Moody's Investors Service blasted the White House's move to extend noncompliant health plans until Oct. 1, 2016, saying it's bad news for insurance companies.
While the two-year extension could ultimately help consumers, as Debbie Gordon, vice president of marketing, sales and product strategy for senior products at Massachusetts-based Tufts Health Plan, told FierceHealthPayer in an exclusive interview, the credit rating firm called the move a credit negative for health insurers.
Extending nongrandfathered plans in the individual or small group markets will create more uncertainty about the insurance risk pools under the health exchanges, which Moody's expects to become riskier.

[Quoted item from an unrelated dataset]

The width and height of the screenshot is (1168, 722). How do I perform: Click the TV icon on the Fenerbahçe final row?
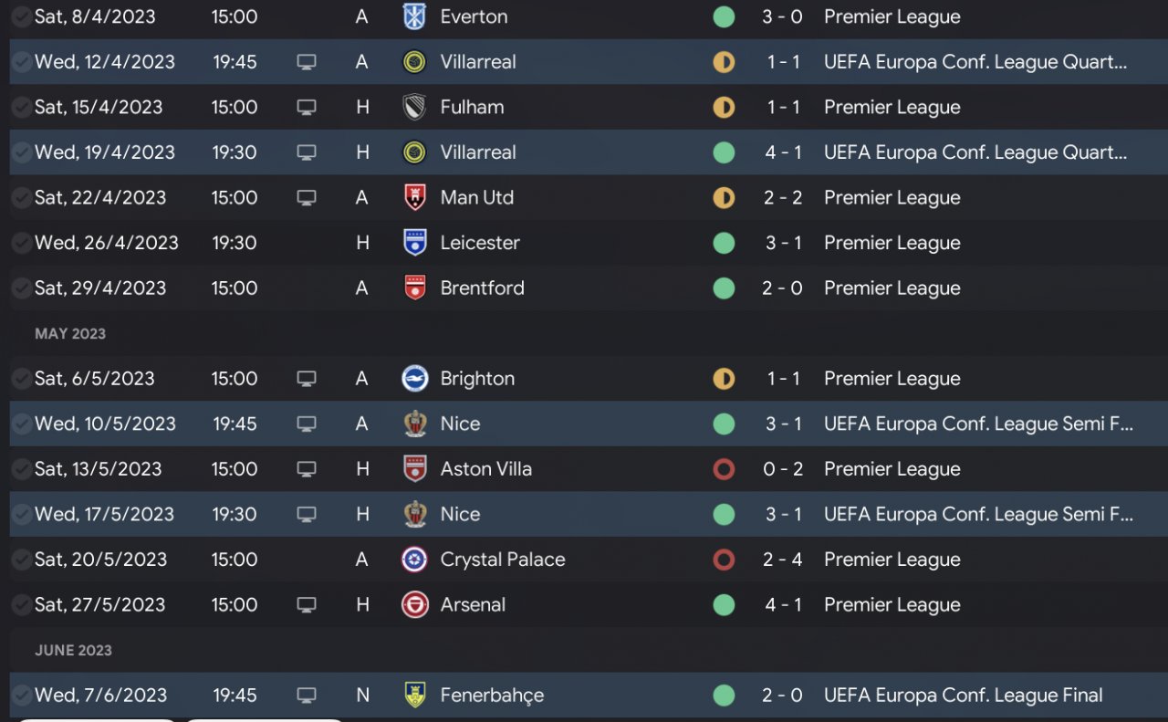point(307,696)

Healthy and younger individuals will postpone moving to the exchanges, as many will likely hold on to their noncompliant plans for two more years, according to the report. Moreover, higher premiums that take into account risk pool uncertainty and older enrollees will discourage young adults from signing up for exchange plans.
However, the Obama administration's changes to the reinsurance and risk corridor programs will have a positive credit impact for health insurers, Moody's noted. For example, a proposed change to the risk corridor formula would give a larger percentage of losses to insurers in states that allowed people to retain existing policies.
"Although these changes are incrementally better for insurers and seek to reduce the expected premium increases for 2015 policies, they do not do enough to overcome the insurers' concerns regarding the risk pool, nor do they substantially reduce the 2015 premium increases," Moody's Senior Vice President Steve Zaharuk wrote in the report.
In January, the credit rating firm downgraded the health insurance sector from stable to negative, thanks in part to an ever-shifting regulatory environment.
Meanwhile, a January study from RAND Corporation found measures to help Americans keep noncompliant plans will have a limited effect on reform marketplaces.